On the power of the district courts and wetlands regulation, the justices takes up cases

After a private meeting of the justices on Friday, Jan. 21, the Supreme Court issued a set of orders on Monday morning. The justices have added two new cases to their docket for the upcoming term, in addition to discussing the issue of race in college admissions (discussed here). These two cases both focus on the power and authority of federal district courts and put forth different questions about how far the Clean Water Act can be applied.

Axon Enterprise, a manufacturer of body cameras for law enforcement, had petitioned the Supreme Court, and the justices granted it. It all started with the company’s attempt to buy out a rival. Axon went to federal court when the FTC raised the possibility of administrative proceedings due to antitrust concerns, and they were successful. Because the agency serves as both the prosecutor, judge, and jury in administrative proceedings, it argued that it violated its right to due process. Administrative law judges assigned to FTC administrative proceedings can only be removed for cause by FTC commissioners, who in turn can only be removed from office by the president for cause, according to a lawsuit filed by the American Civil Liberties Union (ACLU).

According to the district court, Axon must first raise its constitutional concerns in the administrative proceedings before bringing a lawsuit. The 9th Circuit Court of Appeals in the United States upheld this ruling. An Axon representative went to the Supreme Court in July, asking the justices to weigh in on two issues: whether district courts have the authority and authority to review constitutional challenges to FTC structure. The justices agreed to consider the district court’s authority in the first question, but not in the second.

Idaho couple Michael and Chantell Sackett will get a second chance to argue before the Supreme Court after the justices agreed to hear their case a second time. Construction on the Sacketts’ property near Priest Lake in Idaho violates the Clean Water Act because the land contains wetlands that qualify as “navigable waters” regulated by the act, the EPA has informed them. In 2012, the Supreme Court ruled unanimously that the Sacketts’ challenge to the EPA’s order could be brought immediately in federal court.

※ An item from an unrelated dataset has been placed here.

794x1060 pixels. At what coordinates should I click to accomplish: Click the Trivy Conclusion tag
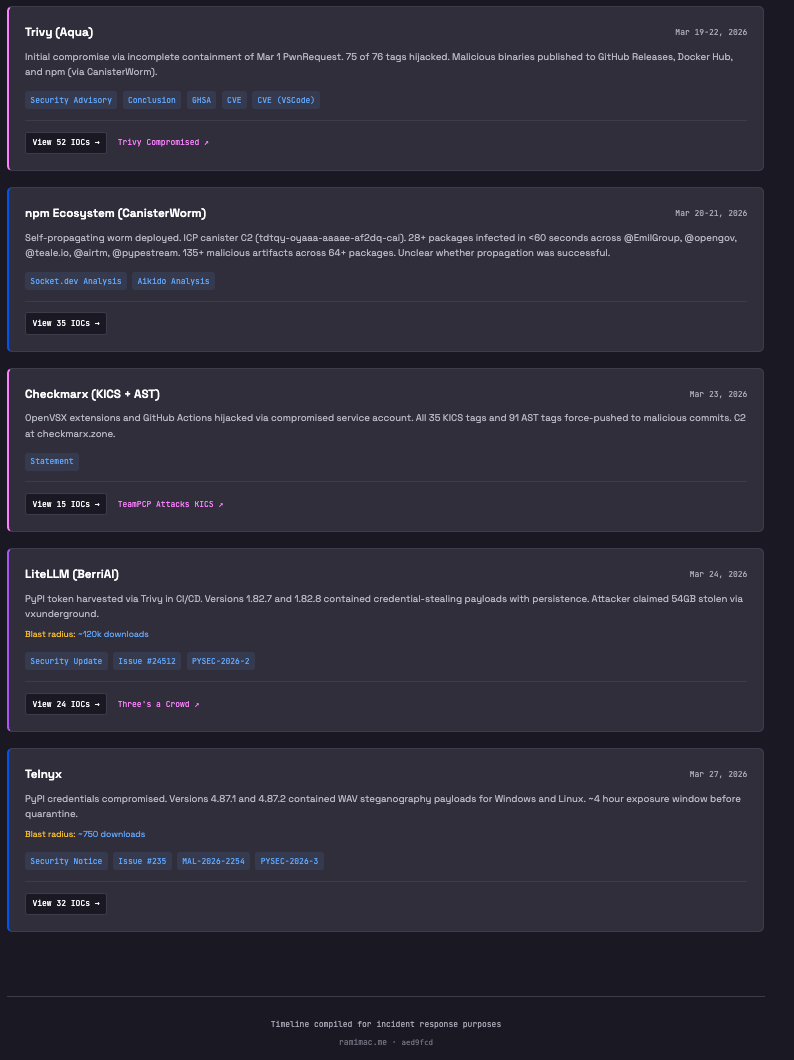pos(152,100)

Since their 2006 decision in Rapanos v. United States (which held that the Clean Water Act does not regulate all wetlands but did not produce a majority for the governing standard), they have asked the justices to reconsider their 2006 decision. the four-justice majority in Rapanos, that would only allow for regulation of wetland areas when they have continuous surface water connections to regulated water sources, the Sacketts are now asking the court to adopt this test. If the 9th Circuit’s decision on whether wetlands are “waters of United States” for the Clean Water Act’s purposes was correct, the Supreme Court agreed to hear this case on Monday and determine whether the 9th Circuit used the proper test.

Justices also rejected a request from House Minority Leader Kevin McCarthy to rule on the constitutionality of a House resolution that allows proxy voting due to the COVID-19 pandemic, in Monday’s orders. After the lower courts rejected McCarthy’s appeals last September, McCarthy decided to take his case to the Supreme Court. Three conferences of the justices were held to consider McCarthy’s petition before the justices denied review without comment.

They refused to rule on a website designer’s request to opt out of Colorado’s non-discrimination law and refuse to create custom websites for same-sex weddings once again. For the third time in a row, the Supreme Court has discussed 303 Creative v. Elenis but has not taken any action.

On Friday, February 18, the justices will convene for their next regularly scheduled conference.